So that was his introduction to what the Masses called 'The Men in Black', but he soon came to know it as simply 'The Organization'.

That was years ago. He spent time in the Organization, but got out on account of a woman, who ended up breaking his heart and taking his money. Happens to the best. Nowaday, he spent his time freelancing for the Organization. Doing things they couldn't do. Pay was decent, but he just loved the action. This particular trip led him to London. Brief told him that a coven of demons had got a hold of an actual Warhead, however they did that was beyond Waterfell. So he'd spent the last two weeks in England, doing damage to hellspawn. Found the coven, busted up the demons in it, and sent them back to hell. The hard way.
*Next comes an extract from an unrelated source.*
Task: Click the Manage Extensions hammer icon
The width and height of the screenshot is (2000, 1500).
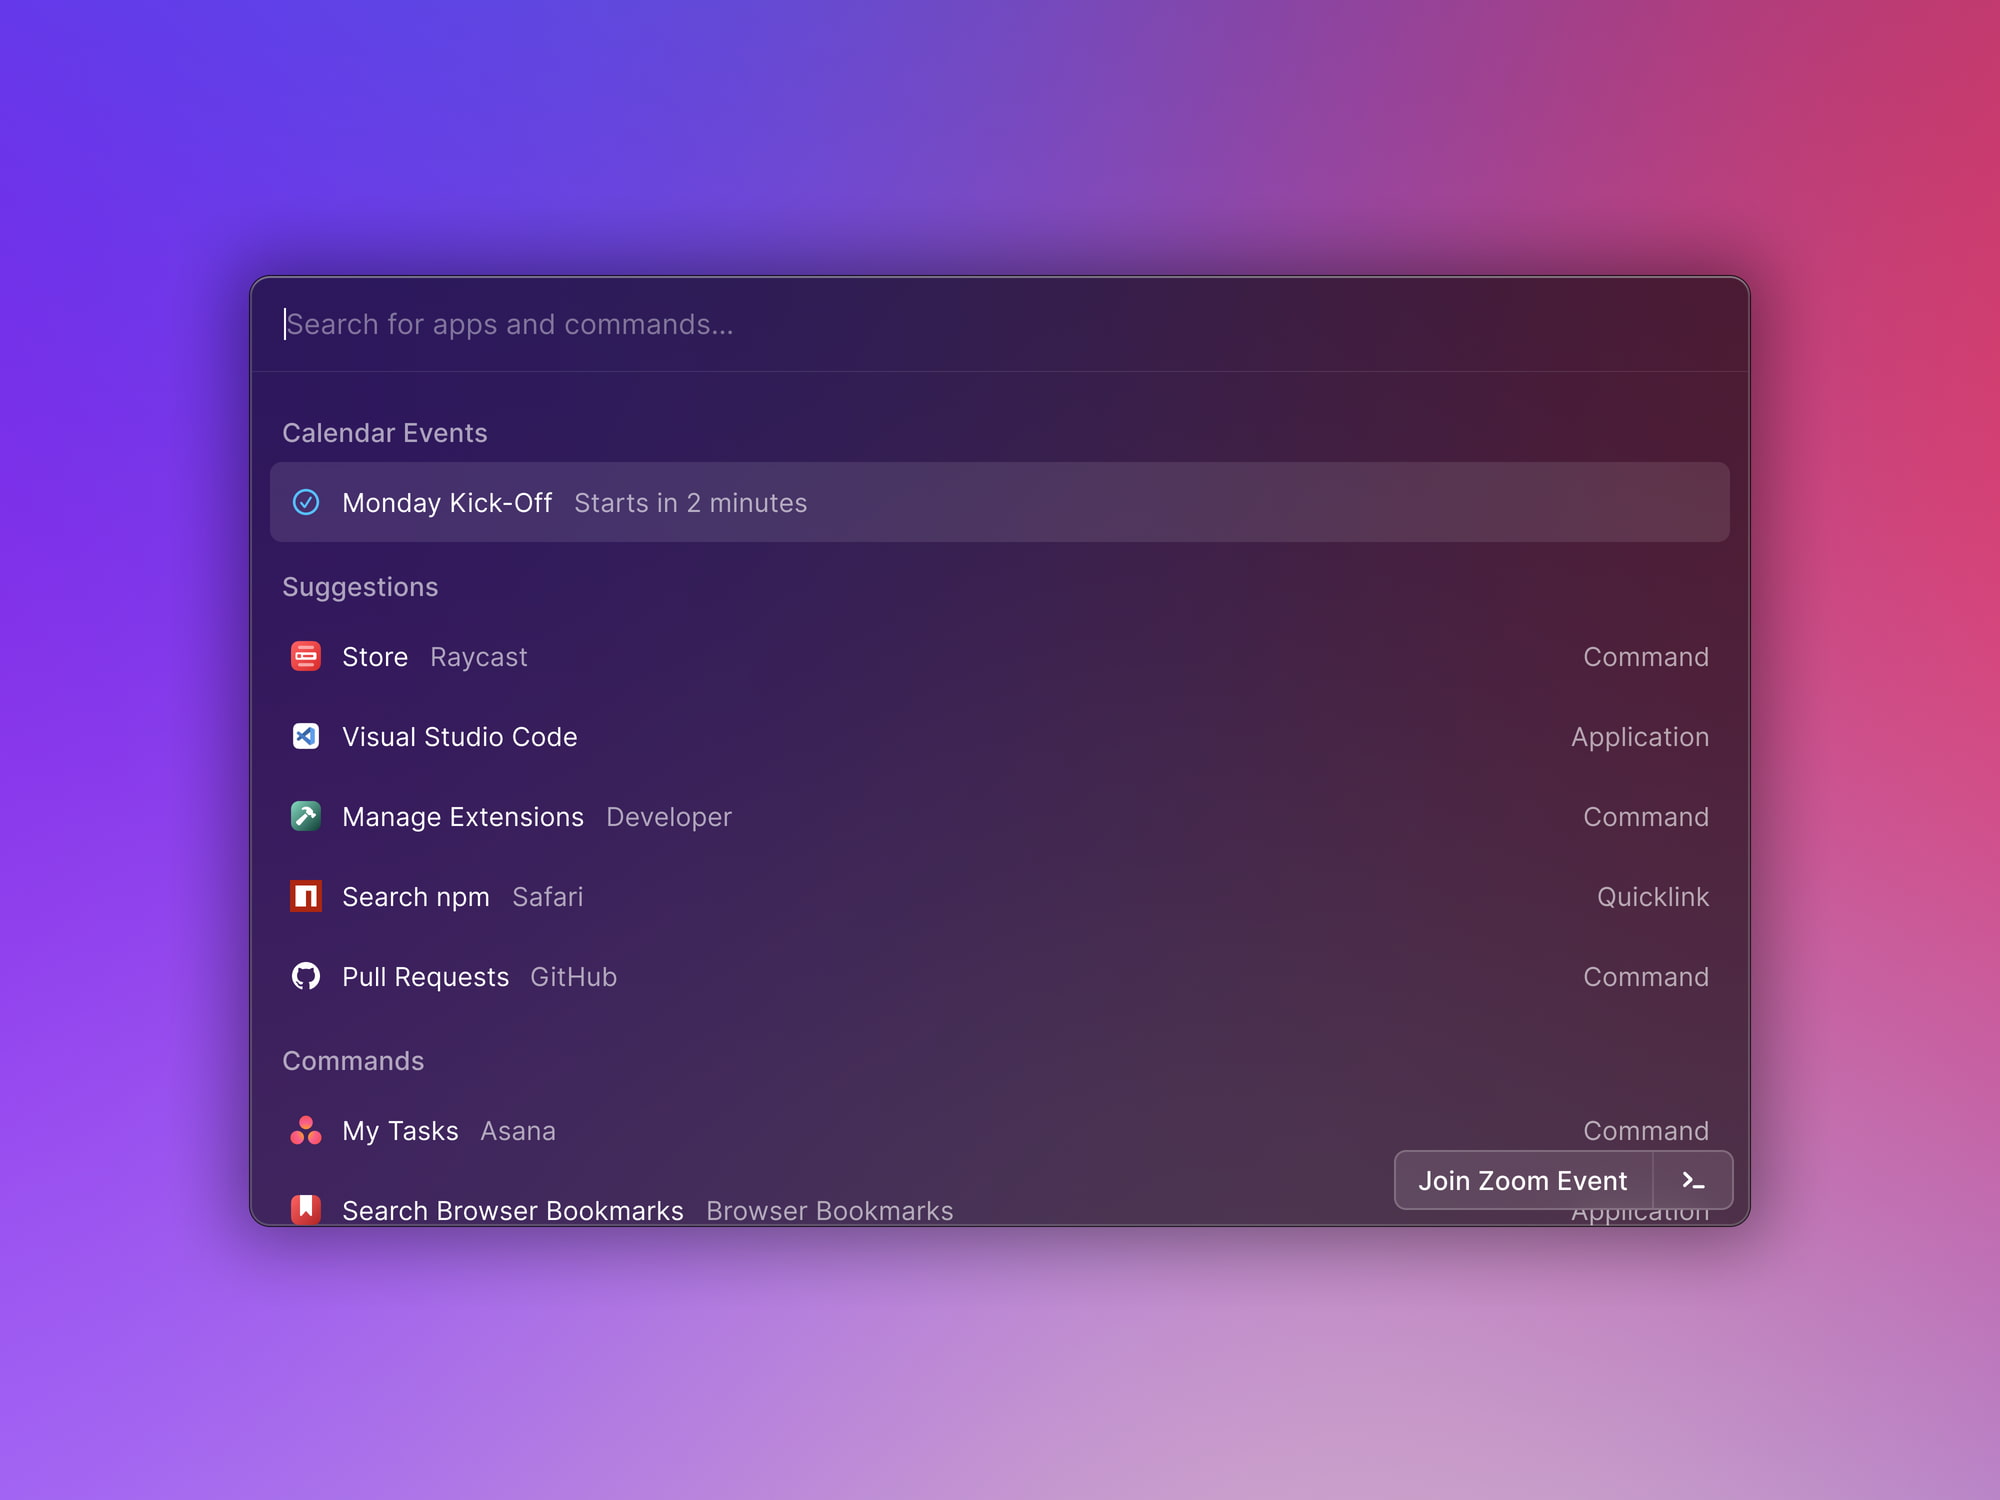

His cellphone went off. He looked at the caller ID. 'MIB'. He chuckled to himself, thinking about Will Smith and Tommy Lee Jones. They almost had it right. Left out the part about Demons, Angels, Vampires, Werewolves, Fairies, Trolls, and all the other cool shit. He answered the phone.

"Waterfell"
"Yeah hey man. Good job with the warhead. What'd you do with it, by the way?" It was Operator 9, Waterfell's personal dispatch guy. He liked to be called Operator 9 because it was much more mysterious than Reilly.
"Left it in their little sewer/dungeon/cult/thing, figured you guys'd take care of it"
"Oh yeah, hey whatever, just let me get the fucking Brit embassy on the line and tell them they got a fucking warhead sitting under London. They'll be real fucking stoked to hear that."
"You need somethin' Reilly? Kinda celebratin' right now" Waterfell slammed another shot.
"Yeah. Don't celebrate too hard, bro. Gotta 'nother job. Figured since you were in London, you could take care of it for the Organization. Savvy?"
"Whatever, what's the job?"
"Don't know. Ya gotta find a guy named Lascell. Works for the Brit Organization. They go by the of the Assassins or something. You know where it is?"
"Yeah man, I got it"
"Alright Mal. Hey, you comin' over when you get back to Oregon? Jenny has this super cute friend who wants to meet you. Like's the big strong bad boy type. Sides, I need to reclaim my air hockey championship title from your big dumb ass."
"Yeah, you owe me a fuckin' steak anyways. Later Nine."
"Yeah, peace bro"

Waterfell hung up the phone. Twelve shots of Jack and he was only slightly tipsy. Course, Waterfell was no average human. Besides Beowulf's heroic blood in his veins, he had his own special abilities. Waterfell stood at about 6'8", and weighed around 400 lbs. He wasn't a fat guy, and he wasn't body builder ripped, though he was very built, like, Dwight "The Rock" Johnson built, he just had super dense muscle tissue, and his punches had the effect of getting hit by a Mack Truck with no brakes, and his system was highly resilient to any sort of chemical reaction, which was why 12 shots of Jack barely got him tipsy. He kept his head and face shaved, his skin was a rather pale white, and his eyes were a dark blue. Waterfell stood up and grabbed a violet button up shirt. He threw it on and snatched up his pinstripe suit jacket while tucking in the button up. He put the jacket on, placed a pinstripe fedora on his head, slipped his 45. caliber custom pistol, Hrunting, into his shoulder holster, and walked through the doorway.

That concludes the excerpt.